With almost every dish, there is a little added detail or a lick of luxury, or both.
Take The Masses Lu Rou Fan ($16.90). This Taiwanese dish of braised pork over rice is very hard to nail. Either the pork is dry, or the braise is too sweet. The restaurant’s version is hearty and savoury. Better yet, the rice is a flavour bomb, cooked with kombu, mirin, rice vinegar and a little drizzle of garlic oil.
I am not kidding when I say the rice is good on its own. Then because the pork can be a bit overwhelming, there is a layer of pickled eggplant over the rice. Bright and tangy, it cuts the richness, making it possible to eat the whole bowl without experiencing food coma. Details matter. And if you are aghast at the puffed strips of pork skin that accompany the dish, give them to me.
Char Siew Lamb Rib Rice Bowl ($18.90) catches my eye. The meat, alas, is not gamey at all, which means it will please everyone else. But the shiny char siew glaze is on point, more savoury than sweet.
A new item on the delivery menu is A4 Premium Wagyu Sirloin Don ($39.90). The beef, with a good layer of expertly charred fat, is juicy. It is served on olive rice, with a tangle of duck fat potatoes and a ramen egg. Add on two Caramelised Pork Pithiviers, the restaurant’s version of char siew sou, for $49.90. I love the pickled rose radish and cucumber served alongside. To gild the lily further, the wagyu don with uni is $49.90, and $53.90 with uni and ikura.

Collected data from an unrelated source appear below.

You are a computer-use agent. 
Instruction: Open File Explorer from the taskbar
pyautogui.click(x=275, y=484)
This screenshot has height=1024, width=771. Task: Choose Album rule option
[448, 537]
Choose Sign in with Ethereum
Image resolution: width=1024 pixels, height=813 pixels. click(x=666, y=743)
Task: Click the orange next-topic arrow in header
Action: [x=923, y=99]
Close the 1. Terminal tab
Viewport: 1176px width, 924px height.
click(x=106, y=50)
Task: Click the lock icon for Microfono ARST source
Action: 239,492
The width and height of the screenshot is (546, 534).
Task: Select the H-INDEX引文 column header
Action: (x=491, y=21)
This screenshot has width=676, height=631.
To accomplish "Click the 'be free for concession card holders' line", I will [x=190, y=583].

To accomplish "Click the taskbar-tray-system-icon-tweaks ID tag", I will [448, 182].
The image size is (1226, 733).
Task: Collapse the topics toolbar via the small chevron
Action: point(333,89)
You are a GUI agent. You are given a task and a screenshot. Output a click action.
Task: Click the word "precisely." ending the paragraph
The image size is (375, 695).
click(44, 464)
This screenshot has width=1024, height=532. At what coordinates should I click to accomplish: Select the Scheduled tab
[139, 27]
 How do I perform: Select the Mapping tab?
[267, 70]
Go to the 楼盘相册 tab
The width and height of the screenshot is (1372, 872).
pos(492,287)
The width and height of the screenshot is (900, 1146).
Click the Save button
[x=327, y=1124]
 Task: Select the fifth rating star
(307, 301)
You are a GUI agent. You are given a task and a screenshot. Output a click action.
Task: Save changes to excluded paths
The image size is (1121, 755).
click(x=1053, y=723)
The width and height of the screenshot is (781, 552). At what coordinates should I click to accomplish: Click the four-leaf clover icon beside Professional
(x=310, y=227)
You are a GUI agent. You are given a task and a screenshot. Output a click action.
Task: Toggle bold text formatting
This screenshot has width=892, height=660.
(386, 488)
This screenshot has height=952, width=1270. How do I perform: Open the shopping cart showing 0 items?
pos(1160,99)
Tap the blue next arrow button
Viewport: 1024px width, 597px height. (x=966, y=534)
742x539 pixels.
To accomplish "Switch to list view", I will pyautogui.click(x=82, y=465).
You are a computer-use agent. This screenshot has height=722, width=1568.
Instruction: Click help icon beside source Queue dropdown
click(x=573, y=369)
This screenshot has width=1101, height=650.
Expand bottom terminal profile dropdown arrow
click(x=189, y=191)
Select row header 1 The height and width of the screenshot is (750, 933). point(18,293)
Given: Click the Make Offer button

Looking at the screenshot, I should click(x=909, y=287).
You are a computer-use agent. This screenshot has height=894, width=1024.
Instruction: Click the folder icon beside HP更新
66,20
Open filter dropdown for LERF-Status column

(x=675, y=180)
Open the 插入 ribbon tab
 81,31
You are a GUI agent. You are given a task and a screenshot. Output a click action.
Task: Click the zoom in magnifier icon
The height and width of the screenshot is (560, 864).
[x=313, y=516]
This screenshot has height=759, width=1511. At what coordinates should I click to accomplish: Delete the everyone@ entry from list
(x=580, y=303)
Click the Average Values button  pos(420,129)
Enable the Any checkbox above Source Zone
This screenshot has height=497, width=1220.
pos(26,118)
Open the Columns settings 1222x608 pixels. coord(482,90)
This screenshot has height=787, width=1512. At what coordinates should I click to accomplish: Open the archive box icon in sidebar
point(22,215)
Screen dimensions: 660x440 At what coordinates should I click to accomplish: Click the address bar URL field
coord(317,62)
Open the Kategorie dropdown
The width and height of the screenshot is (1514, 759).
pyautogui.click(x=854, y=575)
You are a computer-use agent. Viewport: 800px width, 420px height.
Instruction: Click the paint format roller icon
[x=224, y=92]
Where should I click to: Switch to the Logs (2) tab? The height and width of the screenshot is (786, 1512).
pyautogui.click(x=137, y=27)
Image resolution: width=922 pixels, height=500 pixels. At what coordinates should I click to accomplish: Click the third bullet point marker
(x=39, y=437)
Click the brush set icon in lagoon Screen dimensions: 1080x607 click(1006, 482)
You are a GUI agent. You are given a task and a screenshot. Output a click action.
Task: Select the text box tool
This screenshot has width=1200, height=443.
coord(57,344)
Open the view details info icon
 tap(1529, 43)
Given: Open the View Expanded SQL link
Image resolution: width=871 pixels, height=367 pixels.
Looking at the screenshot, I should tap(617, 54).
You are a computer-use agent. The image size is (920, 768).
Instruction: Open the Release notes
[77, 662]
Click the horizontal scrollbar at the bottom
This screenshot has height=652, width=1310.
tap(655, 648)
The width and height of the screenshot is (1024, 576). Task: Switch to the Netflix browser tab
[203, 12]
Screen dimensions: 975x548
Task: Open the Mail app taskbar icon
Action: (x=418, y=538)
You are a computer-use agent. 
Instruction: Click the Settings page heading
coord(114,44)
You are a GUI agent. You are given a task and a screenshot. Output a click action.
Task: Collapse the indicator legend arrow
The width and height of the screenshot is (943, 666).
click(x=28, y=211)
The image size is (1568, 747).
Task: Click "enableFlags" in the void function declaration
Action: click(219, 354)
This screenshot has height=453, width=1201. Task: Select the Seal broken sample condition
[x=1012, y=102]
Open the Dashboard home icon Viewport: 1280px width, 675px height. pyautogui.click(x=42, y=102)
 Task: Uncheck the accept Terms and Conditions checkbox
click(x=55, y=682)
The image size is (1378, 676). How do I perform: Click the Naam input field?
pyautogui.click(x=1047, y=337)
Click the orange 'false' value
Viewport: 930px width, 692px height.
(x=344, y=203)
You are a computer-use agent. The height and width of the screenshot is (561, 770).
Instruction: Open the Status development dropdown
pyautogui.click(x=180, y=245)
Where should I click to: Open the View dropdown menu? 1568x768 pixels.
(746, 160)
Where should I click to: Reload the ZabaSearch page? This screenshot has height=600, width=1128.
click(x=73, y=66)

Two other dishes stand out.
I finish every last bit of Chawanmushi with morel mushrooms, uni and ikura ($20.90); relishing every spoonful because every element is a different degree of velvety.
And I remember chef Ong’s affordable French food mission in Braised Purple Cabbage ($14.90), with scallop, ikura and prawn head butter. It is the dashi beurre blanc, perfectly made and with enough acidity, that transports me. The cabbage is tender and swoonsome with the butter and the sauce.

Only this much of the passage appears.